Dominik wurde nach einer unkomplizierten Schwangerschaft am 27. August 2010 geboren. Bereits wenige Stunden nach der Geburt entdeckte ich ein merkwürdiges Zittern seiner Augen, was ich nicht deuten konnte. Heute weiß ich, dass es ein Nystagmus war.

Nachdem es nicht mehr vorgekommen ist und sonst alles in Ordnung war, ist Dominik als gesundes Neugeborenes entlassen worden. Zuhause merkte ich, wie dieses Zittern immer häufiger und auch länger wurde. Nach etwa 5 Tagen begann Dominiks linker Arm rhythmisch zu zucken und die Augen zitterten dabei. Erst für ein paar Sekunden, kaum wahrnehmbar, aber mit jedem Tag wurde das Zucken länger und deutlicher. Bald waren es beide Arme und Beine und auch der Kopf zuckte.

Nach ziemlich genau 20 Tagen sind wir deswegen zu unserem Kinderarzt. Wir beschrieben die Anfälle die Dominik zeigte und er überwies uns sofort in die Kinderklinik mit Verdacht auf BNS-Epilepsie. Das war am 16. September 2010. Schon in der Aufnahme zeigte Dominik zwei seiner Anfälle. Er bekam eine Einmalgabe von Vitamin B6, was aber keinen Erfolg zeigte, sodass Vitamin-B6-Mangel ausgeschlossen werden konnte. Nach einem erneuten Anfall bekam er Phenobarbital intravenös, was die Anfälle auch nicht stoppte. Das EEG war merkwürdigerweise ohne Auffälligkeiten.

Am nächsten Tag wurde mit der Einstellung auf Valproat angefangen.
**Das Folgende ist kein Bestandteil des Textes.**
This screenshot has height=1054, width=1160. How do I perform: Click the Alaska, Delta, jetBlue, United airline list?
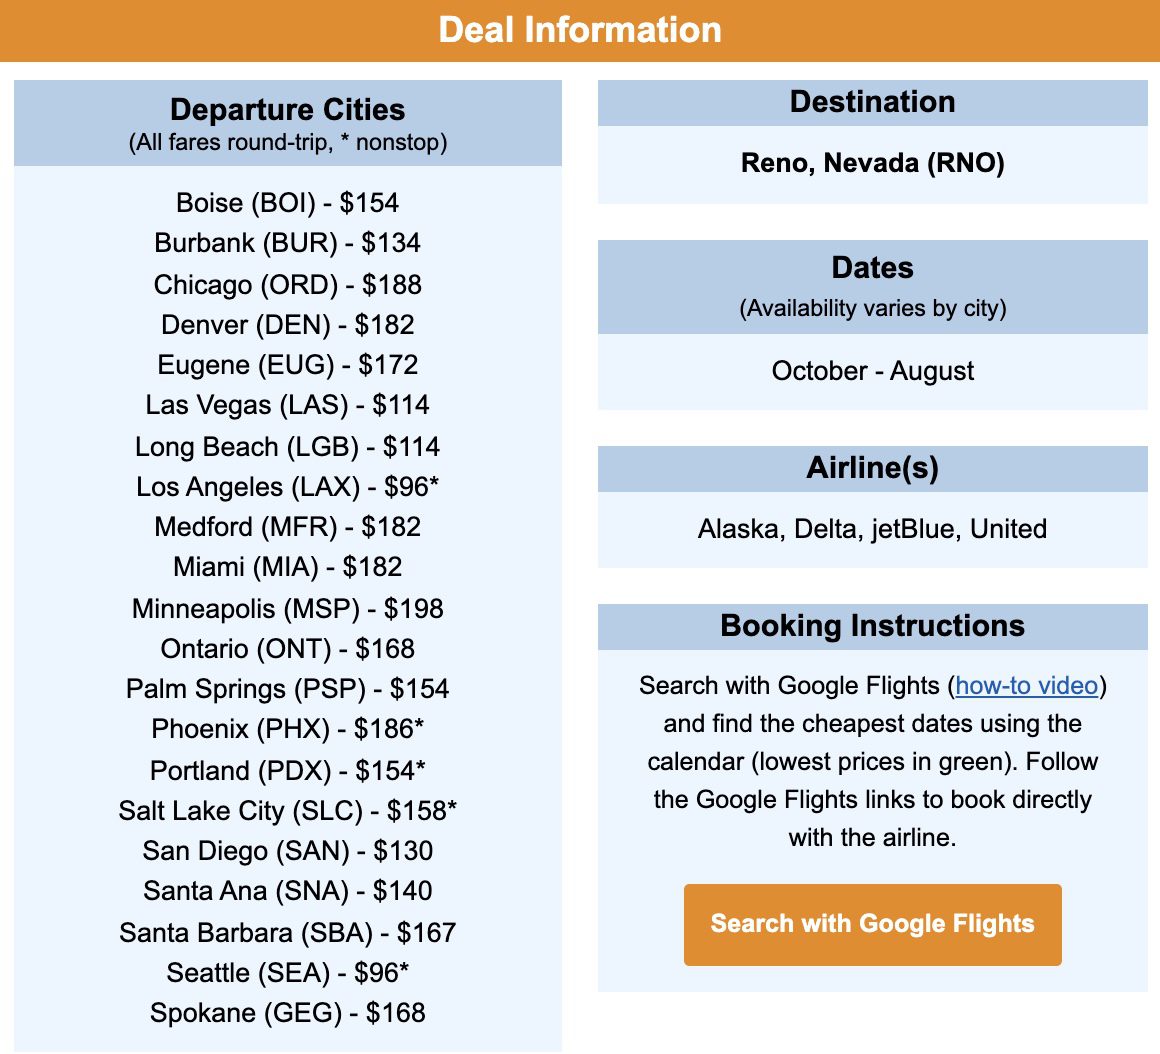point(872,529)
Schon nach der ersten Gabe hatte Dominik keine Anfälle mehr!

Wir bekamen noch einen Termin Ende November 2010 in der neuropädiatrischen Sprechstunde.
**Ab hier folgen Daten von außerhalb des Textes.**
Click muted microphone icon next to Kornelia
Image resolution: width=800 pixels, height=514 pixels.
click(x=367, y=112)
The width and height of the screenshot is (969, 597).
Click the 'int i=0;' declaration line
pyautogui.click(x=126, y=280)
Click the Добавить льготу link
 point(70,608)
Am 23. September 2010 wurden wir entlassen, als glückliche Eltern mit einem Kind, das gerade noch einmal die Kurve gekriegt hat…

17.10.10

 

Das Glück dauerte nur leider nicht besonders lange an. Am 20. Oktober 2010 wurde Dominik wieder eingewiesen. Zwei Tage zuvor begann seine Hand zu zittern als hätte er Parkinson und sein Blick wurde wieder so starr. Die Anfälle nahmen an Häufigkeit und Intensität rasch zu, bis er wieder das alte Bild zeigte. Seine Valproat-Dosis wurde erhöht und die Anfälle waren wieder weg.

 

Am 22. Oktober 2010 wurden wir wieder entlassen. Aber diesmal waren wir nicht glücklich. Sowohl mein Mann als auch ich hatten dunkle Vorahnungen, dass das alles nicht so schnell vorbei ist…

 

6.11.10

 

Dass unsere Vorahnungen so schnell bestätigt werden würden, konnten wir nicht ahnen.
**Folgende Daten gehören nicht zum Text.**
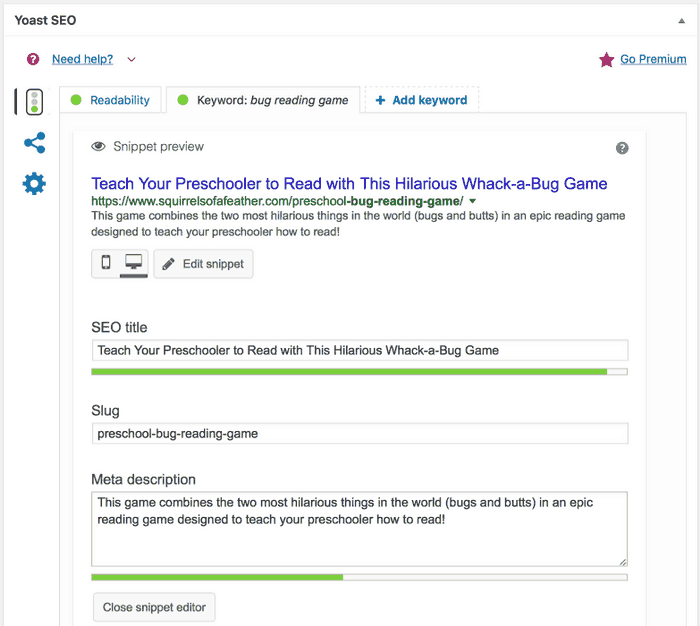This screenshot has height=626, width=700.
Task: Click the Go Premium star icon
Action: click(x=606, y=59)
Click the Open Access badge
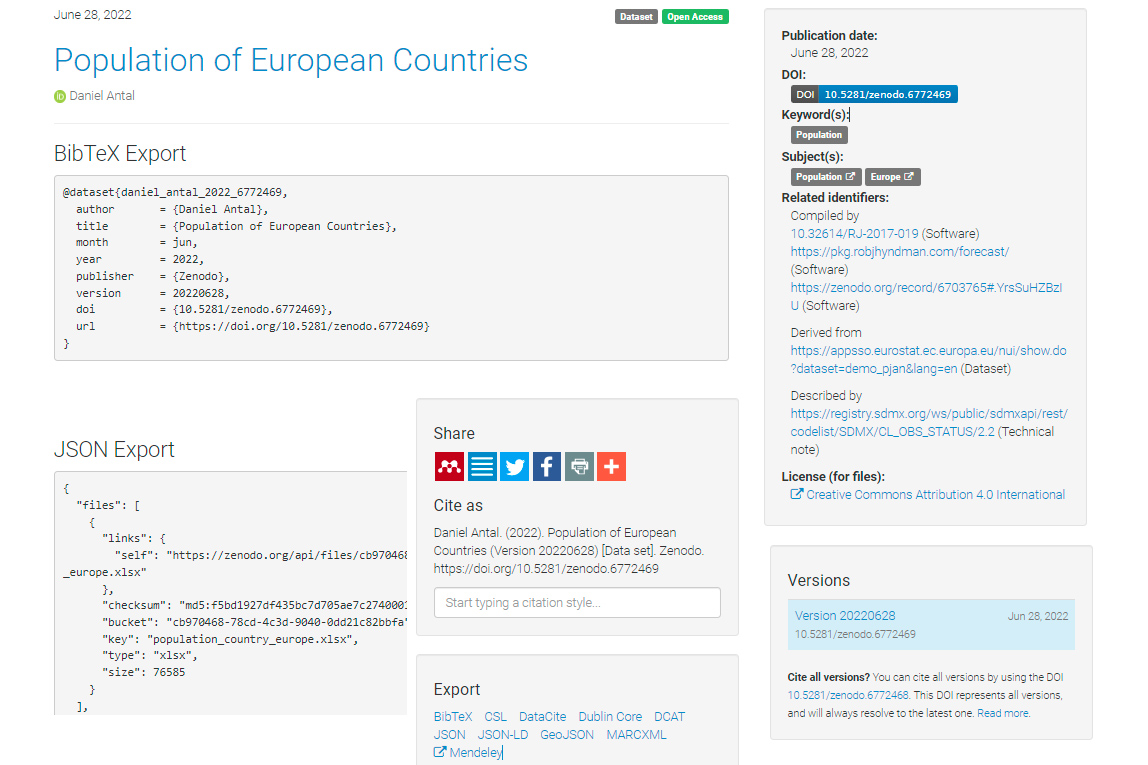Viewport: 1148px width, 765px height. [x=695, y=16]
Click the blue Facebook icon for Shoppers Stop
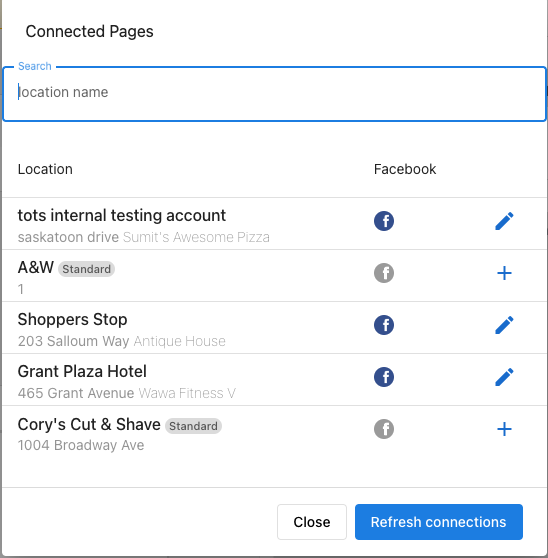Viewport: 548px width, 558px height. [384, 325]
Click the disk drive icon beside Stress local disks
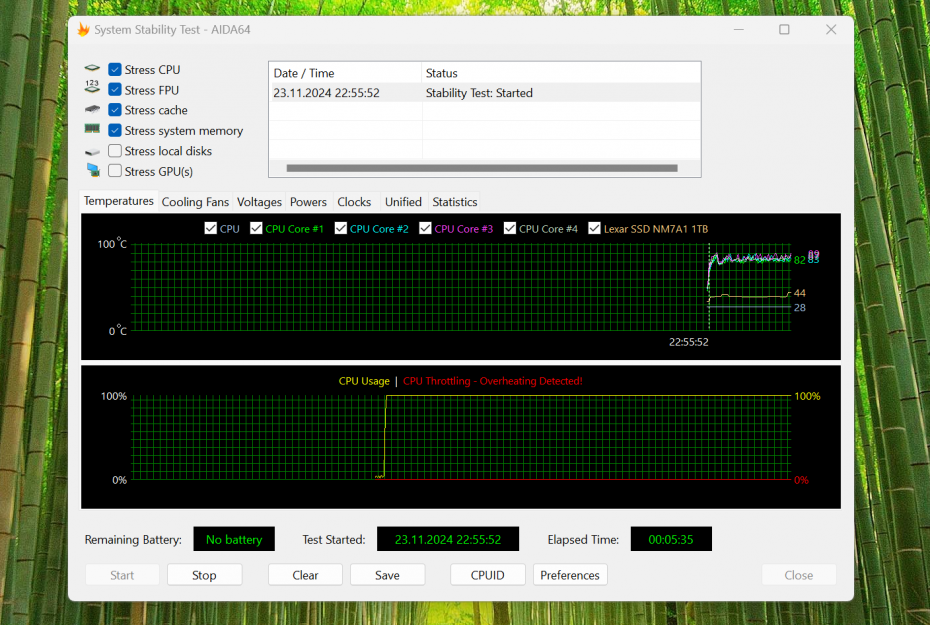930x625 pixels. click(x=92, y=151)
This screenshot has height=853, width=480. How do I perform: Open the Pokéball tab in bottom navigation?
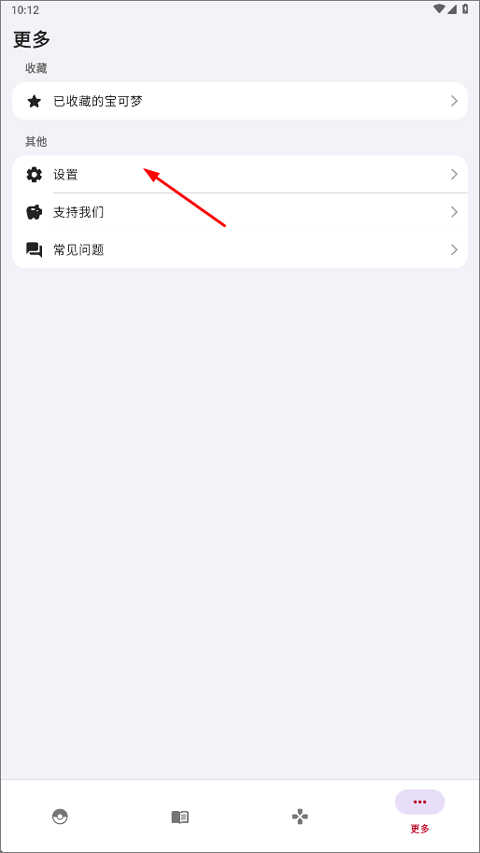(60, 816)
Am 4. November 2010 waren wir erneut in der Klinik und sollten diese erst wieder Ende Januar 2011 verlassen.

Wenn ich an die Zeit denke, fallen mir als erstes die Bäume vor der Klinik ein. Als das alles anfing war ein schöner warmer Spätsommer, dann verfärbten sich die Blätter, fielen vom Baum und als wir entlassen wurden lag Schnee.

Dominik zeigte immer mehr BNS (Blitz-Nick-Salaam) ähnliche Anfälle. Das EEG zeigte mittlerweile auch, dass etwas nicht stimmte. Die verschiedensten Untersuchungen wurden gemacht. Hirnwasseruntersuchung, Chromosomenanalyse, infektiologische Untersuchungen, Augenuntersuchungen, Sonographie von Schädel, Nieren und Abdomen. Echokardiographie und Stoffwechseldiagnostik, MRT und Röntgen. Auch wenn EEG und MRT auffällig waren, konnte sich niemand erklären, warum keines der Medikamente richtig wirkte. Und ich glaube, Dominik bekam sie im Laufe der Zeit fast alle.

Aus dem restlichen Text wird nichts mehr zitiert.